When I posted this on social media, I said that it was still not finished and some people wondered where I would take it from here ... and now I'll show you what happened next. My plan all along was to make an ocean drum - it seemed like the perfect evocation of beach walks, with the sound of the ocean and also the amazing shades of turquoise in the sea. One side would be a walk round the garden and the reverse would be a walk by the sea.

During the second half of Alysn's workshop, I began preparing how to show those colours and the translucence of the water.  I made my own printing blocks based on a drawing of the shapes of the ripples in some of my photos of the sea on my holiday and then printed papers and also various stainless steel and copper fabrics with a variety of shades of blue and turquoise. Using soluble plastic film for stability, I cut some of the fabric and began stitching it together in wavy lines.

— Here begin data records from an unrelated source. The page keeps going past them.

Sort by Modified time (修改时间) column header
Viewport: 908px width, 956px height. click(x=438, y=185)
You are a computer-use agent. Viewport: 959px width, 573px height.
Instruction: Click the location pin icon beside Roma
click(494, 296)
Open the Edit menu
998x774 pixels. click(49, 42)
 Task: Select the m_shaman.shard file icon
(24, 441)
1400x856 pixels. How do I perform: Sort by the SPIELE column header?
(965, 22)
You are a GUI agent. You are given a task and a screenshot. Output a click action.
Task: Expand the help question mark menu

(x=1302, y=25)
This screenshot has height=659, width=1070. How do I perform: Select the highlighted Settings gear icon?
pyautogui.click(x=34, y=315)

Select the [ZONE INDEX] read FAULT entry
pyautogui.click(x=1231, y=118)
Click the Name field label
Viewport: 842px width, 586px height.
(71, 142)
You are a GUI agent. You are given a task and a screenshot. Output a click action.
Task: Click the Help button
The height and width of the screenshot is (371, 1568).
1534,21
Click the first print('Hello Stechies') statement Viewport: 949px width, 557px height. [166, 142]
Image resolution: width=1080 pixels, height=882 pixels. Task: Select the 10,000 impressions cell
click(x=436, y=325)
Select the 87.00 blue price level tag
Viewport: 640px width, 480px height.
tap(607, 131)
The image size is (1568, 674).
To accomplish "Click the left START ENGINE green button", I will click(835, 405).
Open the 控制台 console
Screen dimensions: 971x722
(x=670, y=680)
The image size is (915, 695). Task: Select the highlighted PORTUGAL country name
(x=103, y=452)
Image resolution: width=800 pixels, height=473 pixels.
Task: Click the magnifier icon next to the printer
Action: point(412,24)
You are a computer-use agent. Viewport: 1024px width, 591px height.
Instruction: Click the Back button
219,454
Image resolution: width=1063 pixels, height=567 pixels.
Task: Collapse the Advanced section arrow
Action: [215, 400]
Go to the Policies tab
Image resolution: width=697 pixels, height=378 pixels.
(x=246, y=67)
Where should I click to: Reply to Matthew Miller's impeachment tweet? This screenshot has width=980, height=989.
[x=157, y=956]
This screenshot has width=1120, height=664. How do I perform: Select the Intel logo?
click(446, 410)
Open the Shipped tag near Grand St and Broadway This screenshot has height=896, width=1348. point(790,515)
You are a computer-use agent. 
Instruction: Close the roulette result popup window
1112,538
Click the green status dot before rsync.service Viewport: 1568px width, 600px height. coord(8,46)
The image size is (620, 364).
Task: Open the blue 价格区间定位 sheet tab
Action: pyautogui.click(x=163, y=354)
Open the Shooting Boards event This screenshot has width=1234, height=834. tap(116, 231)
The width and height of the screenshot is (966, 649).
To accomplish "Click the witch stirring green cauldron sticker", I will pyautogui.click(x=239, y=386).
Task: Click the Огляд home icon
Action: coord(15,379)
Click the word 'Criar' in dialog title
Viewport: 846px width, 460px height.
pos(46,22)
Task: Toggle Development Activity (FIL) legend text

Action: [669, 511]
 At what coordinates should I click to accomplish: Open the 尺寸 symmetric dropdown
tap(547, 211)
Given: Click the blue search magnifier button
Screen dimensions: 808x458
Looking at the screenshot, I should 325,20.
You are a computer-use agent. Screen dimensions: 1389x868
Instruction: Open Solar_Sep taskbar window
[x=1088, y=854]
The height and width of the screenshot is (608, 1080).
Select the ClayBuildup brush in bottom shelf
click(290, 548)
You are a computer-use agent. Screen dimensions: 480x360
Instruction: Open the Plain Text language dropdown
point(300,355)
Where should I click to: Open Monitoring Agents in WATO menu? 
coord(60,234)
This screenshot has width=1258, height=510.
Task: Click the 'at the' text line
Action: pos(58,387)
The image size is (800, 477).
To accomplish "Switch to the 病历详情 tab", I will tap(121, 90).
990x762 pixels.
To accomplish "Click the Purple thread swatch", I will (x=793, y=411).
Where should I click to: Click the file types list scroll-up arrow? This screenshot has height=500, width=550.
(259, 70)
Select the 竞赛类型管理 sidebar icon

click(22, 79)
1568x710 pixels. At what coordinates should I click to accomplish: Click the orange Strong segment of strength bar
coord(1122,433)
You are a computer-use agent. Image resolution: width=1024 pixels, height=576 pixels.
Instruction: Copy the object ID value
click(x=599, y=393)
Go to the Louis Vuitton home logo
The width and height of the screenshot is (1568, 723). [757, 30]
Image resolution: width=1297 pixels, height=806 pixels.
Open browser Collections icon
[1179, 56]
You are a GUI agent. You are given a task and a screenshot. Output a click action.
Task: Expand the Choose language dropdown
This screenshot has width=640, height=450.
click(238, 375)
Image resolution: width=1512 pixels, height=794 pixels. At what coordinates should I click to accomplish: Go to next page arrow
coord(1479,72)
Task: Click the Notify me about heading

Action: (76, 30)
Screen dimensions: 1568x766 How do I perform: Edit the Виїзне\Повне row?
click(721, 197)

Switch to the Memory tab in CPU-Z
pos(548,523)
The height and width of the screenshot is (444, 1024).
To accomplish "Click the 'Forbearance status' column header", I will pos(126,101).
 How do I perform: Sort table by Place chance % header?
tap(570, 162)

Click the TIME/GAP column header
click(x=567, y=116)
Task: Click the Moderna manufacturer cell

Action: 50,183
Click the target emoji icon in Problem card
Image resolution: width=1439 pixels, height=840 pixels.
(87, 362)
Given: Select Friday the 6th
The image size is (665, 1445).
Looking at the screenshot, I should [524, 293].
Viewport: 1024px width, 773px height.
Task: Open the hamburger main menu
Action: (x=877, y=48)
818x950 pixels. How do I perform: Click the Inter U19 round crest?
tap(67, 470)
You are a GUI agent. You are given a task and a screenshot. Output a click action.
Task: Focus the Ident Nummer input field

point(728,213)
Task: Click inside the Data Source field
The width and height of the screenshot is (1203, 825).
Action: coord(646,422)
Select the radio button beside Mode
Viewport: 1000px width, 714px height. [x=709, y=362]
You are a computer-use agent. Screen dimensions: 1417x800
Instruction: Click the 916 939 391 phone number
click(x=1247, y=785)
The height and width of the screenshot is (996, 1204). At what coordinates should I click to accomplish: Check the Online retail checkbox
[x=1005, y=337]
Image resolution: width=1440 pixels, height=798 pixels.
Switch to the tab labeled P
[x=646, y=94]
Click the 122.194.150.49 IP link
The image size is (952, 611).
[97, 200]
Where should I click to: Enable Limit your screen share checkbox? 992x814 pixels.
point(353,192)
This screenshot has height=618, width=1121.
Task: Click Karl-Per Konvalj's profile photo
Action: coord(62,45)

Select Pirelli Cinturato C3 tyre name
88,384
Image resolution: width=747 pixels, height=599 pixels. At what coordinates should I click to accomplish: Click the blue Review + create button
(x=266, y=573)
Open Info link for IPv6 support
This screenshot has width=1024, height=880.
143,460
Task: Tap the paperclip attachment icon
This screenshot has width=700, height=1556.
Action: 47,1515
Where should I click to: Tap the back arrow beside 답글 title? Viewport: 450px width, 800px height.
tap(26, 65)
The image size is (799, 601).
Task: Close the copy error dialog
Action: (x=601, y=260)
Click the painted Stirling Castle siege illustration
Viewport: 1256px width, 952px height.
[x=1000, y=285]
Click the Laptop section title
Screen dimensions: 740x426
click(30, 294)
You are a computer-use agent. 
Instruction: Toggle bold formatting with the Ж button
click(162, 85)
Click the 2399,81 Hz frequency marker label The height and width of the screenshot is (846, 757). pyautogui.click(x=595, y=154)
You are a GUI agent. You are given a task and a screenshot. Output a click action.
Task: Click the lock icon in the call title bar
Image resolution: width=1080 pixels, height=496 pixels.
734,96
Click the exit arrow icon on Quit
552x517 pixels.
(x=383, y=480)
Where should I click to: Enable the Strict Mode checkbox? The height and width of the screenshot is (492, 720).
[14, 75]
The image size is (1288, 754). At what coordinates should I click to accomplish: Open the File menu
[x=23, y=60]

Back at home, after finishing the garden side, I used the printed paper to line the central well of the canvas, conveniently hiding the running stitches I'd used to anchor the felt and also giving a wonderful splash (!) of colour, especially after a few coats of acrylic wax.


After trialling the metal fabric to see how translucent it was, I decided to change the  scrunched line of copper (towards top of left hand picture) to make it easier to see through to the painted paper beneath.

 

 It was very difficult to photograph but this close up gives you some idea.

                                           
Feeling very pleased with the effect, I explored different sized beads to see which would roll easily and make the best sound. Trials in the open well of the canvas produced many spills and some interesting patterns on the kitchen floor as they bounced out and around! Then I stapled the metal fabric into place and turned my mind to how to hide the staples. I decided to make an embellished border, using yarns and stitch on bright turquoise felt.


I used double-sided extra strong carpet tape to stick it into position and slip stitched it invisibly to the kunin felt covering the edge of the canvas.

Finished at last ...

La Mer

... and it worked!


(Sound doesn't carry brilliantly in this but you should get some idea.)



Well, I've made up for the lack of blog posts recently by writing a mammoth one!